Só que Kemp se apercebe que está, involuntariamente, envolvido no caso, mas não diz a ninguém, temendo por si e pelos seus. Só que também não quer que a pessoa errada seja condenada. Por isso, vai fazer o papel de cético e tentar abalar as certezas e mudar a opinião dos outros 11 membros do júri. Em Juror #2, Clint Eastwood e o argumentista Jonathan A. Abrams viram do avesso a premissa de um dos melhores courtroom dramas de sempre, Doze Homens em Fúria, de Sidney Lumet (1957), com Justin Kemp no oposto da personagem aqui interpretada por Henry Fonda, um idealista escrupuloso e desinteressado, cujo único interesse é que seja feita justiça e um inocente não pague por um crime que não cometeu.
[Veja uma entrevista com Toni Collette e Nicholas Hoult:]
À linearidade da história e à clareza de motivos do herói da fita de Lumet, Clint Eastwood contrapõe uma intriga mais enredada e uma personagem principal cujo comportamento tem motivações mais pessoais e interesseiras. Juror #2 transforma-se então na história do combate íntimo de Justin Kemp, dividido entre interesse pessoal e familiar, e dever de consciência e sentido da justiça. A que o realizador acrescenta uma reflexão sobre as imperfeições e vulnerabilidades do sistema judicial (ver a rapidez com que os jurados querem condenar o réu para irem às suas vidas, e o comportamento do inspetor da polícia reformado interpretado por J.K. Simmons, o único que quer apurar os factos, e fazer com que a verdade e a justiça citados pela juíza do processo no início do filme coincidam). E isto sem que Juror #2 tenha “vilões”, sequências bombásticas de confronto em tribunal ou fora dele, ou golpes de teatro de última hora. Eastwood está mais interessado em fazer-nos pensar do que em dar espectáculo.
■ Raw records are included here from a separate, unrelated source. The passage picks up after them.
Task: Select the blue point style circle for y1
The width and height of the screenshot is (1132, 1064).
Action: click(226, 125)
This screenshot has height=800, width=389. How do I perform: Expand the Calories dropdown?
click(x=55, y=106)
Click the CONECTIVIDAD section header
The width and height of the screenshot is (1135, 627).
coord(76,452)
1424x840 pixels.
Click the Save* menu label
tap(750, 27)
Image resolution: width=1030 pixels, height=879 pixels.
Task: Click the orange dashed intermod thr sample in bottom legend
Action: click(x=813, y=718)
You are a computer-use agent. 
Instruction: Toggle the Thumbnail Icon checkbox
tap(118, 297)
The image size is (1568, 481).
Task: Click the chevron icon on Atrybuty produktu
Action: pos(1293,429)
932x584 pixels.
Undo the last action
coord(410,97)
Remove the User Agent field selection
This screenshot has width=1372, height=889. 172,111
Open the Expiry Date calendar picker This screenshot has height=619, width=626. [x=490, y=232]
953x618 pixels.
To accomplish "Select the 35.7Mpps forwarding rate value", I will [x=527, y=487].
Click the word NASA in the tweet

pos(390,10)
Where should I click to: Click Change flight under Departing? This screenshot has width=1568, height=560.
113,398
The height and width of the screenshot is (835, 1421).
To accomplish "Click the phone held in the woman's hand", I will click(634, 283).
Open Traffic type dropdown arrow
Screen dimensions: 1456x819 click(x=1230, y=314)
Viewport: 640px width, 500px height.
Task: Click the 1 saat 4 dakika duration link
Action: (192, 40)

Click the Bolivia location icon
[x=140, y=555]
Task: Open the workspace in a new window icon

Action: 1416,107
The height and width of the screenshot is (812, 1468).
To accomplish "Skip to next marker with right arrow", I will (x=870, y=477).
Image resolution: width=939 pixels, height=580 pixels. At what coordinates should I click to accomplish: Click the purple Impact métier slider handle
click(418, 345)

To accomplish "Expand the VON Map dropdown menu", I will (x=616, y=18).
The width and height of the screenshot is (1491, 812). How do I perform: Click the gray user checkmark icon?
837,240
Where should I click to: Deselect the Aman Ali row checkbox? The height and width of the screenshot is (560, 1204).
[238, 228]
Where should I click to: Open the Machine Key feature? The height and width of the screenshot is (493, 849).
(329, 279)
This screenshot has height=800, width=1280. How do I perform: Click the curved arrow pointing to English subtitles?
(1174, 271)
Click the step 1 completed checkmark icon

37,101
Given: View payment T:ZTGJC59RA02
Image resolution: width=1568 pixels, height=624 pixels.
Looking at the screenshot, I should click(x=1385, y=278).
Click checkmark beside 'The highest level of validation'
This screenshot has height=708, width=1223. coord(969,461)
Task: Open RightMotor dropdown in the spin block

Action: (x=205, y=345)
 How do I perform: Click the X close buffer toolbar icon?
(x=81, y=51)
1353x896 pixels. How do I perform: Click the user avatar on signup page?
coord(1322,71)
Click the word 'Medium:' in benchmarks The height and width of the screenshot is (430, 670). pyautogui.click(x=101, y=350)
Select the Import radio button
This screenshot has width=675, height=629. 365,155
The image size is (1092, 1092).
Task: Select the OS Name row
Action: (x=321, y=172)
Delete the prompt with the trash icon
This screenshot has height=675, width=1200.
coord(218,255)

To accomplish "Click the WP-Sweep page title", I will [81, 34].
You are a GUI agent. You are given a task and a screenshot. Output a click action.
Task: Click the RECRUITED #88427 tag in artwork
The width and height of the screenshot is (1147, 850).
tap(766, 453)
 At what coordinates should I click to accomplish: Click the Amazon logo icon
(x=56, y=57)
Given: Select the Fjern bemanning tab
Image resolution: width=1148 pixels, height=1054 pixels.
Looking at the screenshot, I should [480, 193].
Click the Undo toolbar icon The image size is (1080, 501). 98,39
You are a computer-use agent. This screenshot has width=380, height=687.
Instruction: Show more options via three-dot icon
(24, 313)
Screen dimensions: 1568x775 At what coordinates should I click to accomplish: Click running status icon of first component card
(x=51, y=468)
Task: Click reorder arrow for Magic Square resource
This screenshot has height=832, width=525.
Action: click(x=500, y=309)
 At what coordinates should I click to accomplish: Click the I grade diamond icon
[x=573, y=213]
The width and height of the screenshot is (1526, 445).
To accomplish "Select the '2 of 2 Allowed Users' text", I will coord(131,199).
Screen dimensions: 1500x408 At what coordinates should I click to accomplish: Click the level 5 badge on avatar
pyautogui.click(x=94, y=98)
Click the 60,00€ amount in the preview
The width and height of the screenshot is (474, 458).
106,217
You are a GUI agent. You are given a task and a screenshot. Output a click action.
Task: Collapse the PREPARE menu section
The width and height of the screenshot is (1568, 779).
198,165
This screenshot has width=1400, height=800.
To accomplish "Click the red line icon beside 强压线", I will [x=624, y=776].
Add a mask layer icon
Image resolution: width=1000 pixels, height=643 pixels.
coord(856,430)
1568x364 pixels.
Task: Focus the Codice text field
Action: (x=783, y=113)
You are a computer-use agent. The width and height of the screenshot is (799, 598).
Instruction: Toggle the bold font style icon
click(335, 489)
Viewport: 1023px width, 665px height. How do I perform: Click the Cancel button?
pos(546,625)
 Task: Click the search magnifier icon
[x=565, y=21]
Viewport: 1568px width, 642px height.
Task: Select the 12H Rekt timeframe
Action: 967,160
[Veja uma sequência do filme:]
Clint Eastwood tira dos seus atores exatamente as interpretações que quer deles, nem uma palavra, um gesto, uma expressão ou uma emoção a mais ou a menos (ressalte-se, por curiosidade, que Kiefer Sutherland, que faz o advogado que Kemp consulta, conseguiu este pequeno papel após escrever a Eastwood dizendo que era um grande admirador, e que queria entrar num filme dele antes que se retirasse), e filma com uma limpidez de exposição e narração, uma circunspeção cinematográfica e uma eficácia dramática consumadas. E o final de Juror #2 , à porta da casa de Kemp, está à altura e é consequente com tudo o que Eastwood narrou até aí, e com as questões morais e os pressupostos de consciência em jogo no enredo.
O facto da Warner Bros., um estúdio com o qual Clint Eastwood está associado há meio século, e a que deu prestígio, prémios (incluindo Óscares) e largos lucros, ter estreado Juror #2 – e à última da hora – apenas em cerca de 50 cinemas nos EUA, e fora de portas só nalguns países selecionados, e o ter lançado diretamente em streaming nos restantes, diz muito sobre o estado da indústria cinematográfica americana, e aqueles que hoje mandam nela. Como escreveu o crítico Bilge Ebin na Vulture, “para o moderno executivo dos estúdios [Eastwood] (…) deve parecer não um artista que tem que ser protegido, mas sim um erro a ser corrigido”.